Eine Wiederentdeckung: Die Feuilletons des Zionismus-Begründers Theodor Herzl zeigen ihn als scharfsinnigen Gesellschaftskritiker.
Von Katja Sindemann
Theodor Herzl (1860–1904) ist jedem bekannt als Autor des Buchs „Der Judenstaat“, Vorreiter des Zionismus und gedanklicher Gründervater des Staates Israel. Weniger bekannt ist, dass er viele Jahre für die „Neue Freie Presse“ journalistisch tätig war.
So berichtete er von 1891 bis 1894 als Korrespondent aus Paris, wobei er unter anderem über die Dreyfuß- Affäre schrieb. Als er wieder nach Wien zurückkehrte, wo er Jura studiert hatte, arbeitete er als Feuilletonist weiter für die Zeitung, und zwar bis zu seinem Tod 1904. Er beschrieb in seinen Texten Alltagserlebnisse, Vorkommnisse aus dem Wiener Stadtund Gesellschaftsleben, die er humoristisch ausbaute und ummantelte.
Aus der Fülle seiner Feuilletons hat der metroverlag eine kleine, aber feine Auswahl getroffen.
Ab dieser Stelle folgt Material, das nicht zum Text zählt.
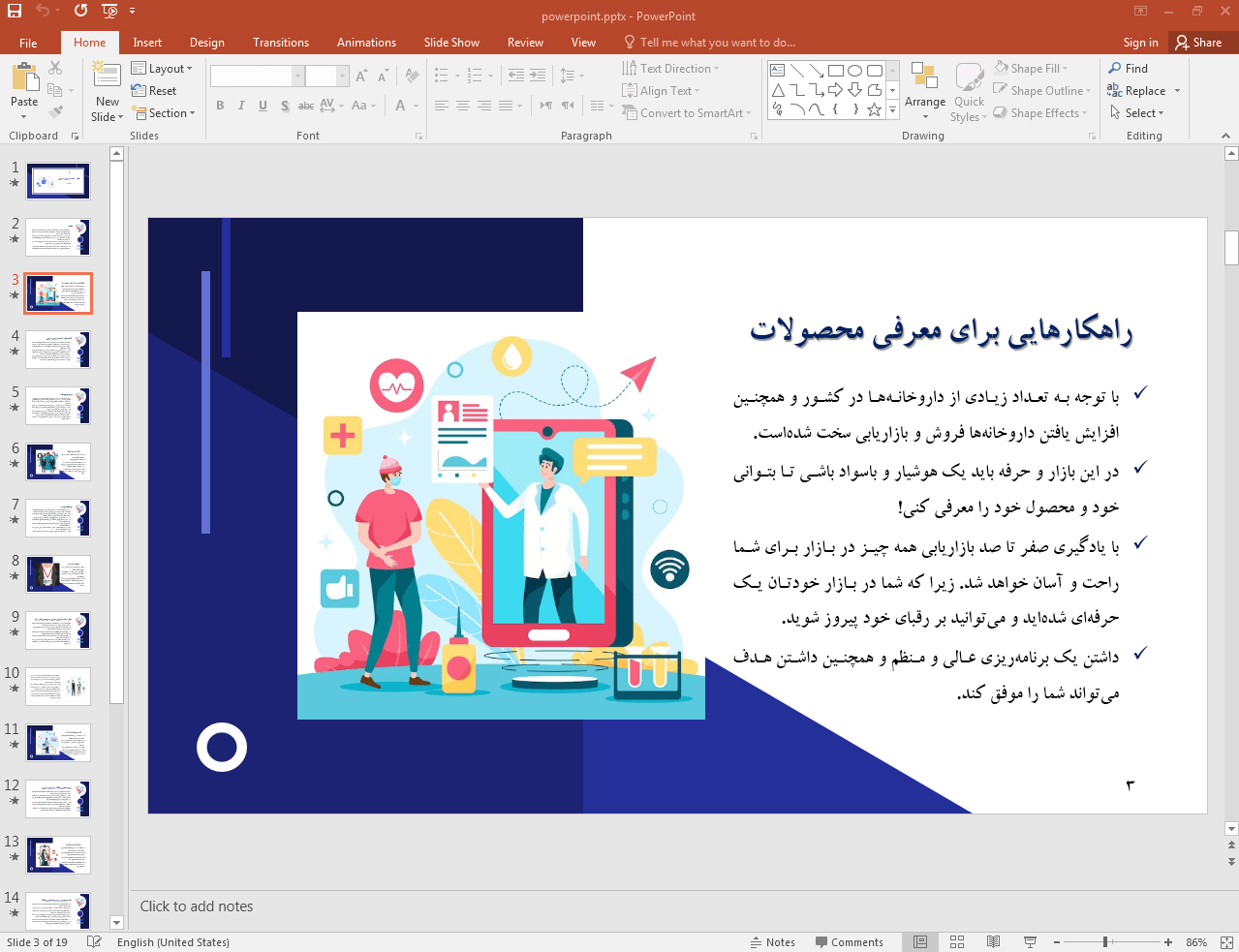This screenshot has height=952, width=1239.
Task: Expand the Layout dropdown
Action: 162,69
So macht sich Herzl sorgenvolle Gedanken über Wohl und Wehe von Wunderkindern. Denn er ahnt voraus, dass die heute Gefeierten leiden werden, wenn in etlichen Jahren Erfolg und Beifall ausbleiben. In einer Schnurre über Wilhelm Busch, den „Lachonkel aller deutschen Kinderstuben“, erkennt Herzl, dass dessen Komik auf der Kenntnis menschlicher Schadenfreude beruht: „Das Pech der anderen ist eine unerschöpfliche Quelle der Erlustigung.“ Eine historische Fundgrube ist sein Stückchen über den Wiener Prater, wo exotische Tiere und Menschen zu Schauzwecken ausgestellt werden. Herzl schildert einfühlsam die rührende Liebe einer Wärterin zu der Schimpansendame Maya. Und erzählt aus dem Leben und Treiben im Aschantidorf, das von Westafrika in den Prater verpflanzt wurde. Ebenso scharfsinnig analysiert er die Pferderennen in der Freudenau: ein Jahrmarkt der Eitelkeiten, zu dem die Leute nur aus Spielsucht kommen. Seine Beobachtung: Misstrauen ist die Grundlage aller Gesellschaft.
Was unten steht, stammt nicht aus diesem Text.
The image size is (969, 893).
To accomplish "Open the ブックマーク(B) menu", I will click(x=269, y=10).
Einen seitenlangen ironischen Essay gewinnt Herzl aus der Tatsache, dass man neuerdings im Burgtheater Sitze durch Postanweisung vormerken kann. Eine Neuerung, die zweifellos Vor- und Nachteile hat. Der Vorteil: Man hat seine Karten gewiss. Der Nachteil: Man hat seine Karten gewiss, jedoch zugleich eine große Ungewissheit: Vielleicht sitzt man im leeren Haus, vielleicht sind die Schauspieler krank, vielleicht ist der Spielplan geändert.
Nicht vergessen wird natürlich das Dorotheum, wo gerade der Nachlass der Operetten-Diva Marie Geistinger versteigert wird. Auch hier zeigt sich Herzls Menschenkenntnis: „Einige haben noch das verspätete Lächeln der Triumphe im Antlitz, denn es war ein Kampf. In anderen Gesichtern entdeckt man schon Anfänge der Reue und Niedergeschlagenheit.“ Um in der Lebensweisheit zu gipfeln: „… dass immer derjenige glücklich zu preisen ist, der das Ersehnte nicht erlangen konnte. Aber diese Einsicht steht am Ende der Dinge, nicht am Anfang, und dazwischen liegt das ganze Leben …“ Erbstreitigkeiten, Wohnungswechsel und die letzte aufflammende Liebe eines alternden Mannes – nichts Menschliches war Herzl fremd. Ein bisschen Ironie, ein bisschen Zynismus, ein bisschen Tragik und sehr viel liebevolle Beobachtungsgabe, das zeichnet die Artikel von Theodor Herzl aus.